Brief | Where the line containing "The width and" appears, begin retyping; continue exactly through the final line of the data. Omit every picture.

Recorded data |
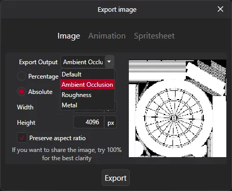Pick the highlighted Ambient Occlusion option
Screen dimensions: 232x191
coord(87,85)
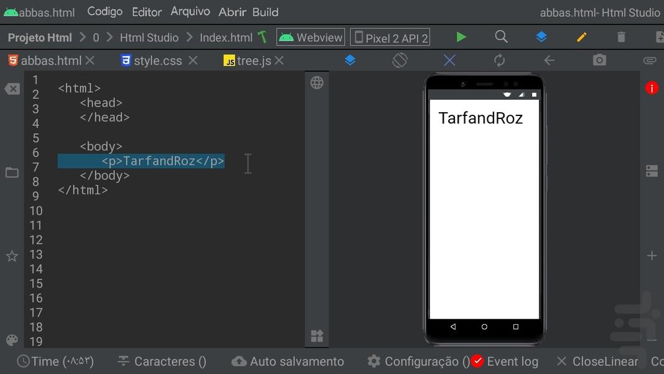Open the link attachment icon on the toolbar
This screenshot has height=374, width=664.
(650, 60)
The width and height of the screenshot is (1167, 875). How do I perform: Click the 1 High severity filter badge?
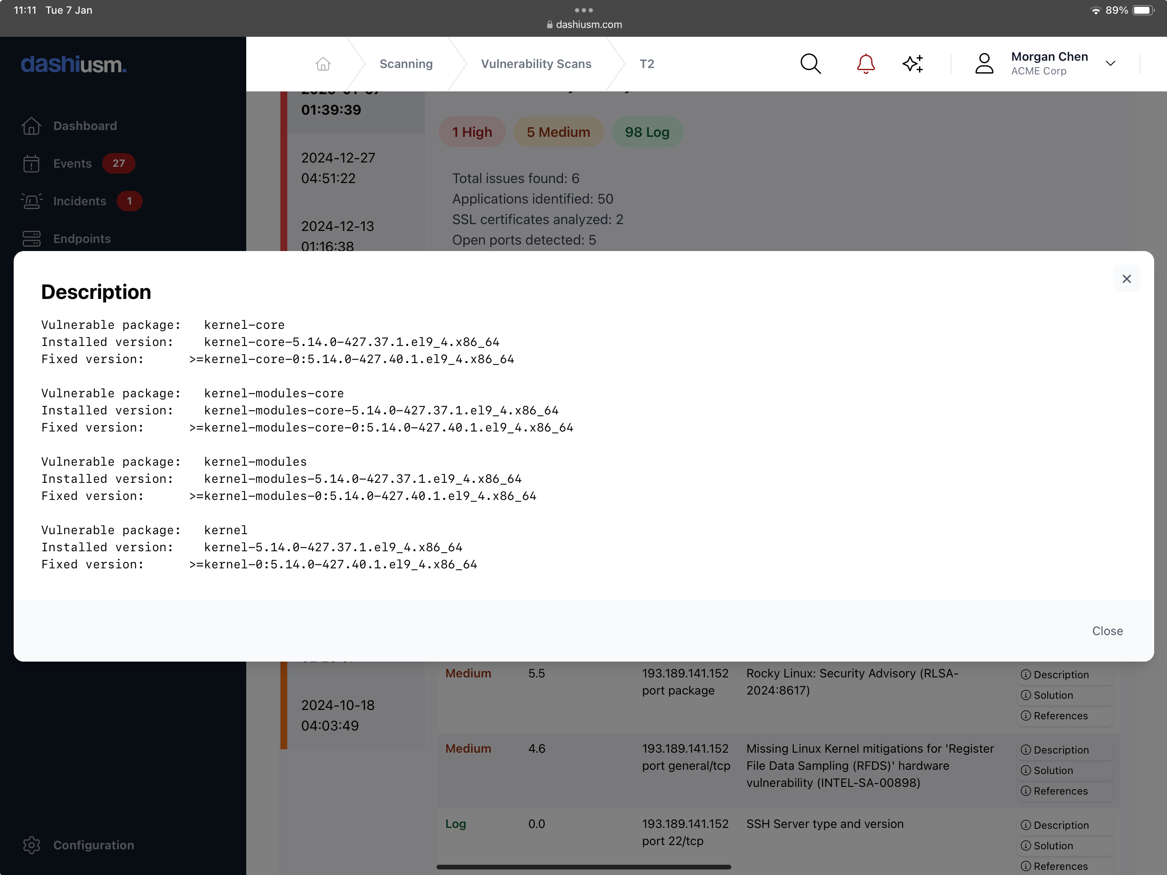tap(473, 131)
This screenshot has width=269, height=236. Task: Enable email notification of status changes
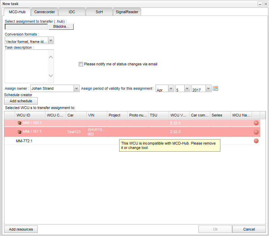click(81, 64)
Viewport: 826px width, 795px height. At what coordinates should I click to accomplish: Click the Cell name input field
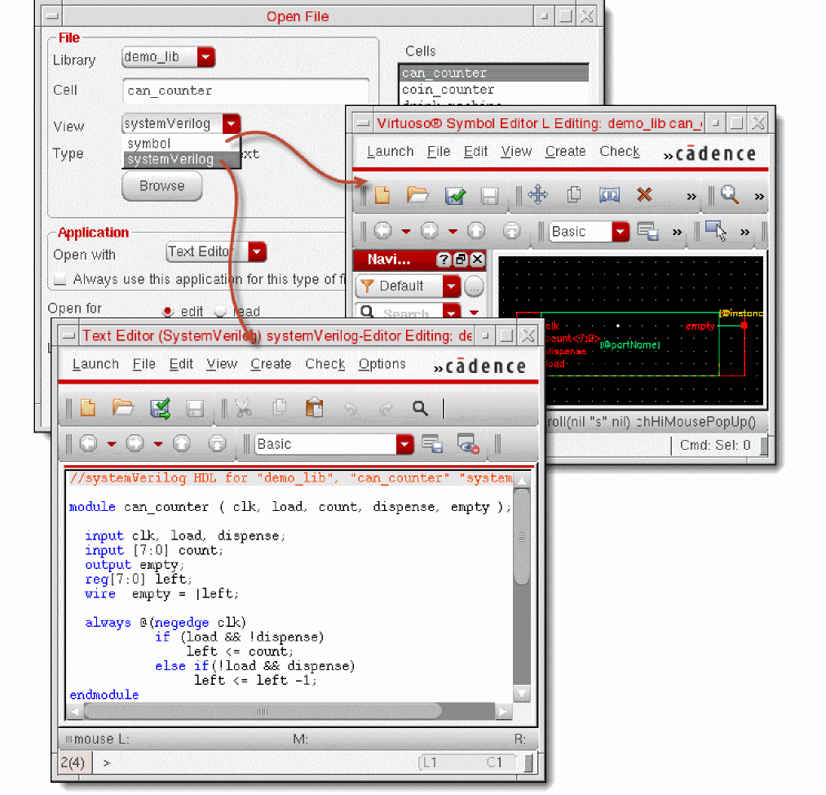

Solution to this exercise |
The width and height of the screenshot is (1167, 875). How do I perform: Click the 1 High severity filter badge?
tap(473, 131)
This screenshot has width=269, height=236. Task: Enable email notification of status changes
click(81, 64)
Viewport: 826px width, 795px height. At what coordinates should I click to accomplish: Click the Cell name input field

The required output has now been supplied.